Stored data entries
[Start of Attachment]

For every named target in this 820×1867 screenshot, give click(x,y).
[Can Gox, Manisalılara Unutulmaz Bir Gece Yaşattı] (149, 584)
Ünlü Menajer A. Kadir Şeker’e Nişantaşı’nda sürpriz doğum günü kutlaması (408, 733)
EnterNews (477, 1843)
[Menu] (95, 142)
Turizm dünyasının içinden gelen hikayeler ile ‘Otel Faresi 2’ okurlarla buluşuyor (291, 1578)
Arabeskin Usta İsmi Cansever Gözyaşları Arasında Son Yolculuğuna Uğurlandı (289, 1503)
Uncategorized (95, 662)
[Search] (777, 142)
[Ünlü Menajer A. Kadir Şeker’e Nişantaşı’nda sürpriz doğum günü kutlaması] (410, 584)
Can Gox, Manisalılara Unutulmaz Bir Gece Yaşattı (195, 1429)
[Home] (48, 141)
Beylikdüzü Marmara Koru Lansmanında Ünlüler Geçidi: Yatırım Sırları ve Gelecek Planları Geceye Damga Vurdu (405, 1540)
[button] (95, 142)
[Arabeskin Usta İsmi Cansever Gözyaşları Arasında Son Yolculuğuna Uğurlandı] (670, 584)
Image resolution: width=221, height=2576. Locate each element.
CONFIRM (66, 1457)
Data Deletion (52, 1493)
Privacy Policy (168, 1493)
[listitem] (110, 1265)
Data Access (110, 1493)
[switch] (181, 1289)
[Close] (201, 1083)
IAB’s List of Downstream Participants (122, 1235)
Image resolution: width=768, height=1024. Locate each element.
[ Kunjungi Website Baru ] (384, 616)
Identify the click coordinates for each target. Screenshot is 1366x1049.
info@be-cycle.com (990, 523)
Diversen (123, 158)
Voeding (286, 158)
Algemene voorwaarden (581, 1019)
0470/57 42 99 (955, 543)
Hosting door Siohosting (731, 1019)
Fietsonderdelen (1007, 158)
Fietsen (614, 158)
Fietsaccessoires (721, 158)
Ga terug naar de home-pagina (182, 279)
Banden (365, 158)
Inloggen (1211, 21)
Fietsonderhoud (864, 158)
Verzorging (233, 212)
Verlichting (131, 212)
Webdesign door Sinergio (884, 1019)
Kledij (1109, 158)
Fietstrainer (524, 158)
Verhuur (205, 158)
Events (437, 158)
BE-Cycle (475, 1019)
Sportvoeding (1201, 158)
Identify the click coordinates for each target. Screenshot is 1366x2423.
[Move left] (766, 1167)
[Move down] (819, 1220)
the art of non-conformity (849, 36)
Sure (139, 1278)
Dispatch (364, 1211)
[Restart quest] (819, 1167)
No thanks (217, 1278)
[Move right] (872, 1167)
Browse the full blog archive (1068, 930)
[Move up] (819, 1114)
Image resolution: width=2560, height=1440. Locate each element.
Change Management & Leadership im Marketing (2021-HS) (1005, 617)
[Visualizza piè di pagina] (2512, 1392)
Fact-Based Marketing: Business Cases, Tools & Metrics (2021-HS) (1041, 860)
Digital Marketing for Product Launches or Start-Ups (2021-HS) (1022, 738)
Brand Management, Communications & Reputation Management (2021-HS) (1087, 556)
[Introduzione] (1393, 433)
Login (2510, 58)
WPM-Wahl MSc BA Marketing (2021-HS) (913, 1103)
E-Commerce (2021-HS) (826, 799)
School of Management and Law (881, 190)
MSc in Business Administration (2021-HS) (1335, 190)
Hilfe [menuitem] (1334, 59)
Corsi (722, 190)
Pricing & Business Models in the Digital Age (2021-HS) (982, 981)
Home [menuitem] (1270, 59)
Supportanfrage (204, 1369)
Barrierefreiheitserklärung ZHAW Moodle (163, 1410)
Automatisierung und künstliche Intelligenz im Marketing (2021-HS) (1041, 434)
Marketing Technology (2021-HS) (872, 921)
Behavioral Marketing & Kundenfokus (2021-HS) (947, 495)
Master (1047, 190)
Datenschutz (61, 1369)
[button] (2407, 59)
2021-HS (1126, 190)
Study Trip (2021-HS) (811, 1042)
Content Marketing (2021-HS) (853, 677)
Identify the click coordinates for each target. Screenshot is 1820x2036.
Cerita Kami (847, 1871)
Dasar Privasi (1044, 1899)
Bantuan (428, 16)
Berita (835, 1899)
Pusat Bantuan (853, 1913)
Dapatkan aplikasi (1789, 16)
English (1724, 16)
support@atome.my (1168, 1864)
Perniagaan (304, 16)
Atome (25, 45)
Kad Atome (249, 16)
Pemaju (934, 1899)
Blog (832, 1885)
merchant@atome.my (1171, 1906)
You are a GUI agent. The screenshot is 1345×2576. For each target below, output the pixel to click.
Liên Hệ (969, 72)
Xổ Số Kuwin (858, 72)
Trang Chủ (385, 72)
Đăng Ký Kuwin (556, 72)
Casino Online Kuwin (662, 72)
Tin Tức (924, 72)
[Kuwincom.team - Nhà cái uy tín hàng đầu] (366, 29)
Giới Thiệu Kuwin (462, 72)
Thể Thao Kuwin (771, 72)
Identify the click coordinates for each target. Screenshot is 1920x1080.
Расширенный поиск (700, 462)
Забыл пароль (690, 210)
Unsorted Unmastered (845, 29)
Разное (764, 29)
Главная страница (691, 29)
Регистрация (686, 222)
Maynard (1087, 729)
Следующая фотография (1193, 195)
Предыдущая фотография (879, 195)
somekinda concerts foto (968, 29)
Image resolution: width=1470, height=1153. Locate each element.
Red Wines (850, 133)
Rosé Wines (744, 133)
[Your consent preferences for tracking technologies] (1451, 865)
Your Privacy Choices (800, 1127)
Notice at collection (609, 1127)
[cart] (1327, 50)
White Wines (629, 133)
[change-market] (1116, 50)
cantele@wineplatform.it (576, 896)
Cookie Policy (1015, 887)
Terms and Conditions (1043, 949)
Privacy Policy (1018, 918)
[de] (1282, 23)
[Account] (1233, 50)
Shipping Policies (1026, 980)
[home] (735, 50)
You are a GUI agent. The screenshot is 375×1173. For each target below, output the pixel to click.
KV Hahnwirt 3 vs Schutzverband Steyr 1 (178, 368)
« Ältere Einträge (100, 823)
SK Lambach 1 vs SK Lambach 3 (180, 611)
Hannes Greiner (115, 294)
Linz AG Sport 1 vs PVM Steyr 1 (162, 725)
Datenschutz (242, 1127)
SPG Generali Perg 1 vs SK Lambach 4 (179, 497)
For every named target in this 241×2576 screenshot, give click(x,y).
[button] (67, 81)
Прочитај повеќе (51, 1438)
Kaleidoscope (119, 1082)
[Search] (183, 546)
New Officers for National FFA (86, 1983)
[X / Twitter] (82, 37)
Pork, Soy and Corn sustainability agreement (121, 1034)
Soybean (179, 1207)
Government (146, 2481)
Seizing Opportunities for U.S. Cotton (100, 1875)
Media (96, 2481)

[End of Attachment]

**WHAT YOU SHOULD DO**
Copy out each record, keeping every word as it is.

**REPLY TO THE TASK**
For every named target in this 820×1867 screenshot, give click(x,y).
[Can Gox, Manisalılara Unutulmaz Bir Gece Yaşattı] (149, 584)
Ünlü Menajer A. Kadir Şeker’e Nişantaşı’nda sürpriz doğum günü kutlaması (408, 733)
EnterNews (477, 1843)
[Menu] (95, 142)
Turizm dünyasının içinden gelen hikayeler ile ‘Otel Faresi 2’ okurlarla buluşuyor (291, 1578)
Arabeskin Usta İsmi Cansever Gözyaşları Arasında Son Yolculuğuna Uğurlandı (289, 1503)
Uncategorized (95, 662)
[Search] (777, 142)
[Ünlü Menajer A. Kadir Şeker’e Nişantaşı’nda sürpriz doğum günü kutlaması] (410, 584)
Can Gox, Manisalılara Unutulmaz Bir Gece Yaşattı (195, 1429)
[Home] (48, 141)
Beylikdüzü Marmara Koru Lansmanında Ünlüler Geçidi: Yatırım Sırları ve Gelecek Planları Geceye Damga Vurdu (405, 1540)
[button] (95, 142)
[Arabeskin Usta İsmi Cansever Gözyaşları Arasında Son Yolculuğuna Uğurlandı] (670, 584)
Image resolution: width=221, height=2576. Locate each element.
CONFIRM (66, 1457)
Data Deletion (52, 1493)
Privacy Policy (168, 1493)
[listitem] (110, 1265)
Data Access (110, 1493)
[switch] (181, 1289)
[Close] (201, 1083)
IAB’s List of Downstream Participants (122, 1235)
Image resolution: width=768, height=1024. Locate each element.
[ Kunjungi Website Baru ] (384, 616)
Identify the click coordinates for each target. Screenshot is 1366x1049.
info@be-cycle.com (990, 523)
Diversen (123, 158)
Voeding (286, 158)
Algemene voorwaarden (581, 1019)
0470/57 42 99 (955, 543)
Hosting door Siohosting (731, 1019)
Fietsonderdelen (1007, 158)
Fietsen (614, 158)
Fietsaccessoires (721, 158)
Ga terug naar de home-pagina (182, 279)
Banden (365, 158)
Inloggen (1211, 21)
Fietsonderhoud (864, 158)
Verzorging (233, 212)
Verlichting (131, 212)
Webdesign door Sinergio (884, 1019)
Kledij (1109, 158)
Fietstrainer (524, 158)
Verhuur (205, 158)
Events (437, 158)
BE-Cycle (475, 1019)
Sportvoeding (1201, 158)
Identify the click coordinates for each target. Screenshot is 1366x2423.
[Move left] (766, 1167)
[Move down] (819, 1220)
the art of non-conformity (849, 36)
Sure (139, 1278)
Dispatch (364, 1211)
[Restart quest] (819, 1167)
No thanks (217, 1278)
[Move right] (872, 1167)
Browse the full blog archive (1068, 930)
[Move up] (819, 1114)
Image resolution: width=2560, height=1440. Locate each element.
Change Management & Leadership im Marketing (2021-HS) (1005, 617)
[Visualizza piè di pagina] (2512, 1392)
Fact-Based Marketing: Business Cases, Tools & Metrics (2021-HS) (1041, 860)
Digital Marketing for Product Launches or Start-Ups (2021-HS) (1022, 738)
Brand Management, Communications & Reputation Management (2021-HS) (1087, 556)
[Introduzione] (1393, 433)
Login (2510, 58)
WPM-Wahl MSc BA Marketing (2021-HS) (913, 1103)
E-Commerce (2021-HS) (826, 799)
School of Management and Law (881, 190)
MSc in Business Administration (2021-HS) (1335, 190)
Hilfe [menuitem] (1334, 59)
Corsi (722, 190)
Pricing & Business Models in the Digital Age (2021-HS) (982, 981)
Home [menuitem] (1270, 59)
Supportanfrage (204, 1369)
Barrierefreiheitserklärung ZHAW Moodle (163, 1410)
Automatisierung und künstliche Intelligenz im Marketing (2021-HS) (1041, 434)
Marketing Technology (2021-HS) (872, 921)
Behavioral Marketing & Kundenfokus (2021-HS) (947, 495)
Master (1047, 190)
Datenschutz (61, 1369)
[button] (2407, 59)
2021-HS (1126, 190)
Study Trip (2021-HS) (811, 1042)
Content Marketing (2021-HS) (853, 677)
Identify the click coordinates for each target. Screenshot is 1820x2036.
Cerita Kami (847, 1871)
Dasar Privasi (1044, 1899)
Bantuan (428, 16)
Berita (835, 1899)
Pusat Bantuan (853, 1913)
Dapatkan aplikasi (1789, 16)
English (1724, 16)
support@atome.my (1168, 1864)
Perniagaan (304, 16)
Atome (25, 45)
Kad Atome (249, 16)
Pemaju (934, 1899)
Blog (832, 1885)
merchant@atome.my (1171, 1906)
You are a GUI agent. The screenshot is 1345×2576. For each target below, output the pixel to click.
Liên Hệ (969, 72)
Xổ Số Kuwin (858, 72)
Trang Chủ (385, 72)
Đăng Ký Kuwin (556, 72)
Casino Online Kuwin (662, 72)
Tin Tức (924, 72)
[Kuwincom.team - Nhà cái uy tín hàng đầu] (366, 29)
Giới Thiệu Kuwin (462, 72)
Thể Thao Kuwin (771, 72)
Identify the click coordinates for each target. Screenshot is 1920x1080.
Расширенный поиск (700, 462)
Забыл пароль (690, 210)
Unsorted Unmastered (845, 29)
Разное (764, 29)
Главная страница (691, 29)
Регистрация (686, 222)
Maynard (1087, 729)
Следующая фотография (1193, 195)
Предыдущая фотография (879, 195)
somekinda concerts foto (968, 29)
Image resolution: width=1470, height=1153. Locate each element.
Red Wines (850, 133)
Rosé Wines (744, 133)
[Your consent preferences for tracking technologies] (1451, 865)
Your Privacy Choices (800, 1127)
Notice at collection (609, 1127)
[cart] (1327, 50)
White Wines (629, 133)
[change-market] (1116, 50)
cantele@wineplatform.it (576, 896)
Cookie Policy (1015, 887)
Terms and Conditions (1043, 949)
Privacy Policy (1018, 918)
[de] (1282, 23)
[Account] (1233, 50)
Shipping Policies (1026, 980)
[home] (735, 50)
You are a GUI agent. The screenshot is 375×1173. For each target below, output the pixel to click.
KV Hahnwirt 3 vs Schutzverband Steyr 1 (178, 368)
« Ältere Einträge (100, 823)
SK Lambach 1 vs SK Lambach 3 (180, 611)
Hannes Greiner (115, 294)
Linz AG Sport 1 vs PVM Steyr 1 (162, 725)
Datenschutz (242, 1127)
SPG Generali Perg 1 vs SK Lambach 4 (179, 497)
For every named target in this 241×2576 screenshot, give click(x,y).
[button] (67, 81)
Прочитај повеќе (51, 1438)
Kaleidoscope (119, 1082)
[Search] (183, 546)
New Officers for National FFA (86, 1983)
[X / Twitter] (82, 37)
Pork, Soy and Corn sustainability agreement (121, 1034)
Soybean (179, 1207)
Government (146, 2481)
Seizing Opportunities for U.S. Cotton (100, 1875)
Media (96, 2481)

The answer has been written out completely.